Unter den Einzelwerten fiel auch die Aktie von Steyr Motors mit einem erneuten Kurssprung auf. Das Unternehmen hatte vor kurzem eine Vereinbarung mit Rheinmetall über die Lieferung von Motoren für den militärischen Einsatz bekannt gegeben, was zu einer massiven Kurssteigerung führte. Die Beteiligungsgesellschaft Mutares, die im SDAX gelistet ist, profitiert als Großaktionär von diesem Anstieg.

JPMorgan hält es für möglich, dass Rheinmetall bald in den EuroStoxx 50 aufgenommen wird.

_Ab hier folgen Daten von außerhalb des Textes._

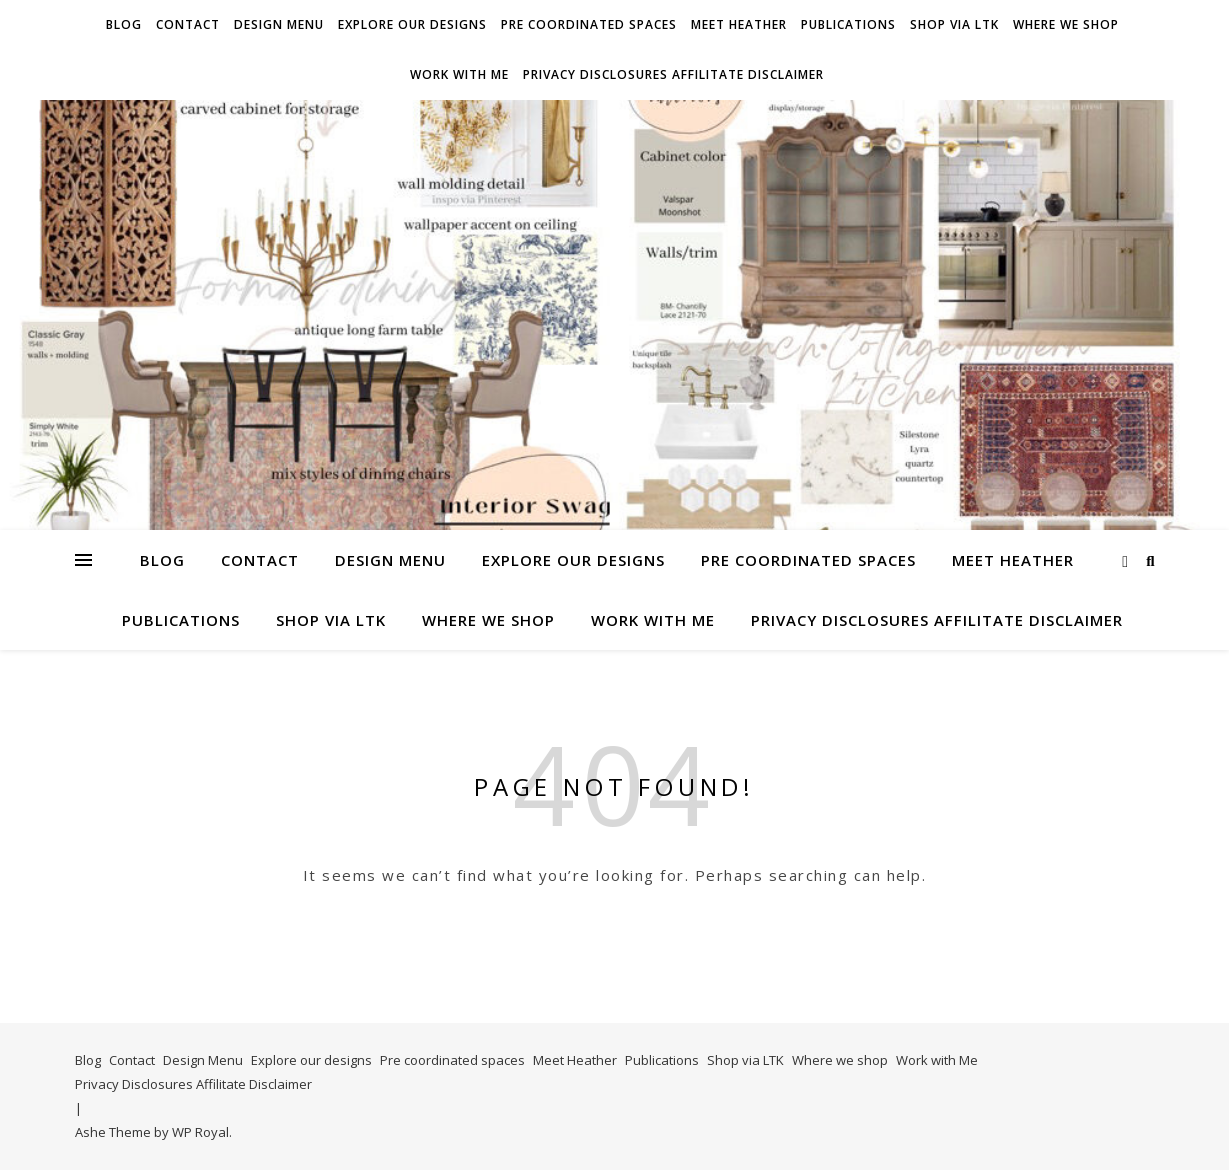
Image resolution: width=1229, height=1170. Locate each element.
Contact (188, 24)
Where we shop (1066, 24)
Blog (124, 24)
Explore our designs (412, 24)
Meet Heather (739, 24)
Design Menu (279, 24)
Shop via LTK (954, 24)
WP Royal (200, 1132)
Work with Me (459, 74)
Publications (848, 24)
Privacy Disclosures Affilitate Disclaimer (673, 74)
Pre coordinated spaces (589, 24)
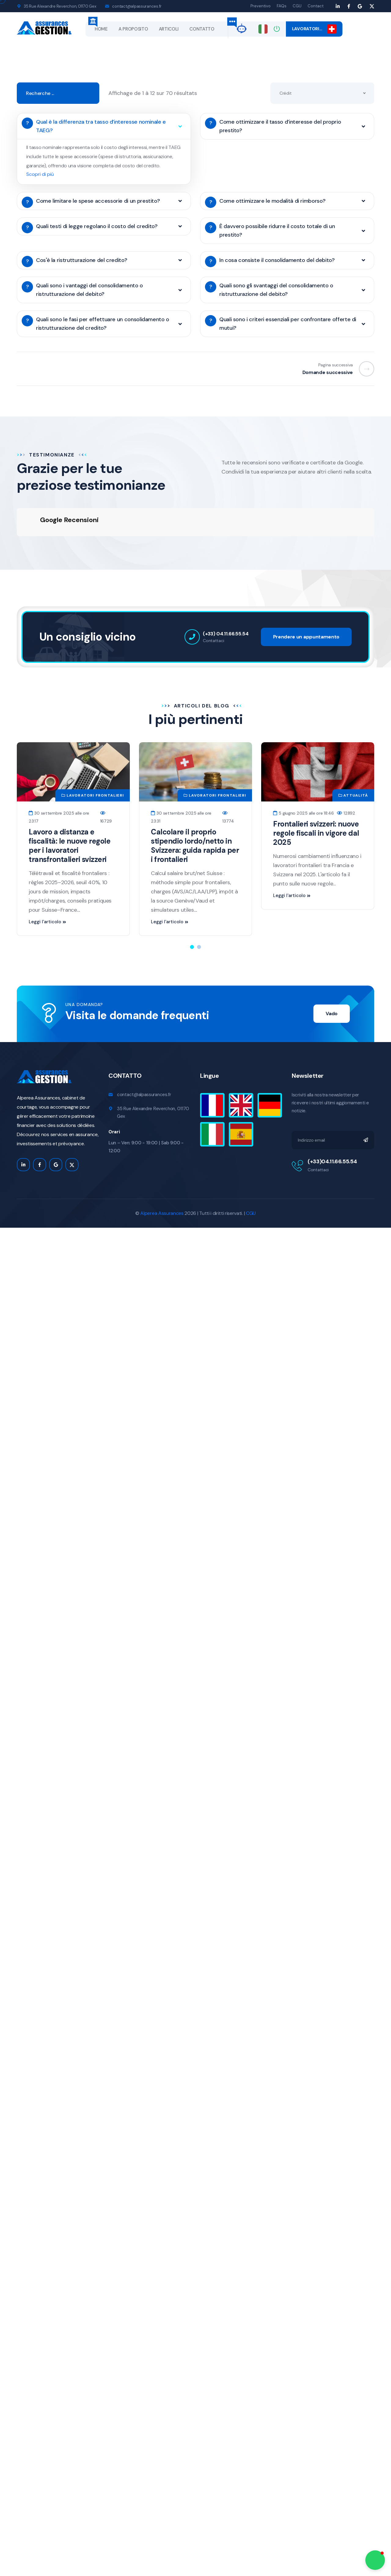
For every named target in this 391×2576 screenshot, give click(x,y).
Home (101, 28)
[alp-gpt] (241, 27)
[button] (192, 913)
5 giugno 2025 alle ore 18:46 (303, 779)
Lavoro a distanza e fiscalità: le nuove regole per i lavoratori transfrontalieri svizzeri (70, 811)
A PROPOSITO (133, 29)
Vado (332, 979)
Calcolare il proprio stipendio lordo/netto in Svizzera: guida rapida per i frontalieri (195, 811)
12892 (346, 779)
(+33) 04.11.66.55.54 (226, 599)
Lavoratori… (314, 29)
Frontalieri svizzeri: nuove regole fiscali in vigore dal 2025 (316, 799)
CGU (297, 6)
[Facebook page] (348, 6)
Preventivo (260, 6)
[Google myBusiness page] (360, 6)
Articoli (169, 29)
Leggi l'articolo (47, 888)
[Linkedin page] (338, 6)
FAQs (282, 6)
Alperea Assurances (161, 1179)
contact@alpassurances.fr (137, 6)
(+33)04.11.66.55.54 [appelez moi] (332, 1127)
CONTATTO (201, 29)
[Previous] (363, 368)
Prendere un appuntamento (306, 602)
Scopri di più (40, 174)
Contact (315, 6)
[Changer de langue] (263, 29)
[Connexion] (277, 29)
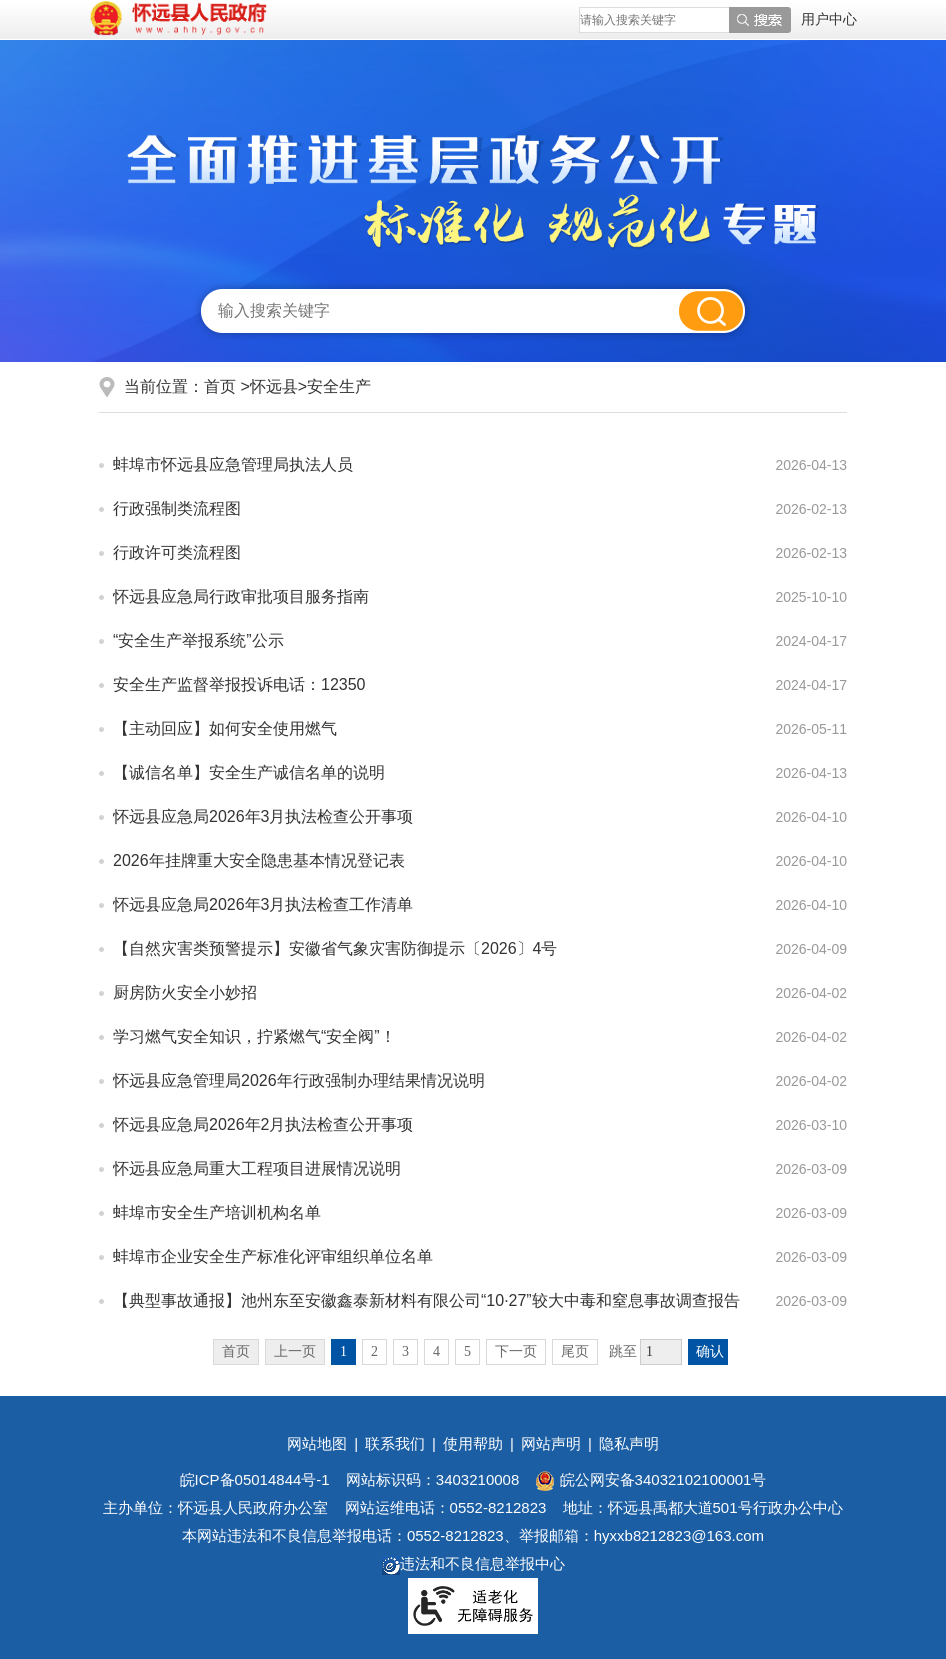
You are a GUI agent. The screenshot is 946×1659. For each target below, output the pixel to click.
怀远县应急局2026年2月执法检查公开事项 (263, 1124)
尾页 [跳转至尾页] (575, 1351)
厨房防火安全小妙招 (185, 992)
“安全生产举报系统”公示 (198, 640)
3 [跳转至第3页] (405, 1351)
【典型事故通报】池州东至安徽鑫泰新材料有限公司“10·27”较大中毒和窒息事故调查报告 (426, 1300)
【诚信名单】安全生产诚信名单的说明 (249, 772)
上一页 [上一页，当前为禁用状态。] (295, 1351)
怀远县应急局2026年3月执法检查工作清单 (263, 904)
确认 (710, 1351)
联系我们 (395, 1443)
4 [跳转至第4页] (436, 1351)
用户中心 (829, 19)
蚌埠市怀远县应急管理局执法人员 (233, 464)
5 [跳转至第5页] (467, 1351)
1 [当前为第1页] (343, 1351)
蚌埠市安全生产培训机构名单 (217, 1212)
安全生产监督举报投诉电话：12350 (239, 684)
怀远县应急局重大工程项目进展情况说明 (257, 1168)
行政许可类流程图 (177, 552)
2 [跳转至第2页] (374, 1351)
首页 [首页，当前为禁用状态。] (236, 1351)
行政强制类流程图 (177, 508)
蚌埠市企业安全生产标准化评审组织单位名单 (273, 1256)
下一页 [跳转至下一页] (516, 1351)
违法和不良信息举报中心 (473, 1563)
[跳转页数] (661, 1352)
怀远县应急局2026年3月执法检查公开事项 (263, 816)
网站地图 (317, 1443)
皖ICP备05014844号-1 (255, 1479)
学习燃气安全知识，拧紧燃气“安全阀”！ (254, 1036)
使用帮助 (473, 1443)
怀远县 (274, 386)
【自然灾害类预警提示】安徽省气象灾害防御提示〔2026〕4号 (335, 948)
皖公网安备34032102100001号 (650, 1479)
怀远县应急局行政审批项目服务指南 (241, 596)
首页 (220, 386)
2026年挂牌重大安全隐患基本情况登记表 (259, 860)
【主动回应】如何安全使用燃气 (225, 728)
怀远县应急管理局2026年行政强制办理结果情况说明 (299, 1080)
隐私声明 (629, 1443)
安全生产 (339, 386)
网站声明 (551, 1443)
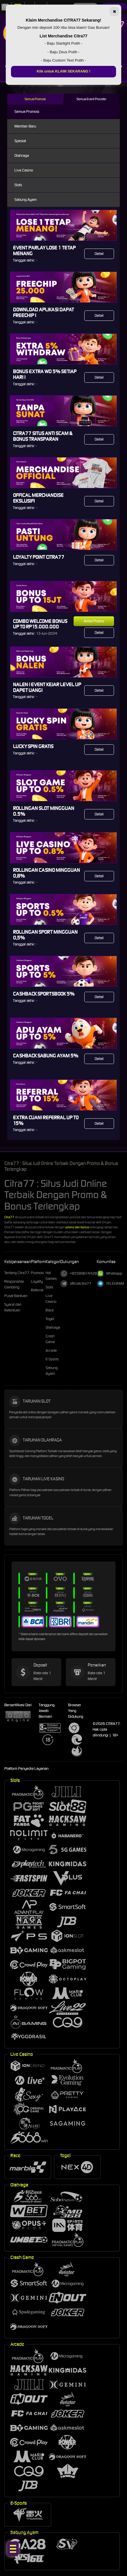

Durch den anhaltenden Kursanstieg hat das Unternehmen die Schwelle für einen sogenannten Fast Entry im Juni überschritten. Die Aktie hat sich im laufenden Jahr bereits mehr als verdoppelt und notiert derzeit bei 1.368 Euro. Vor Beginn des russischen Angriffskrieges auf die Ukraine im Jahr 2022 lag der Kurs noch bei etwa 100 Euro.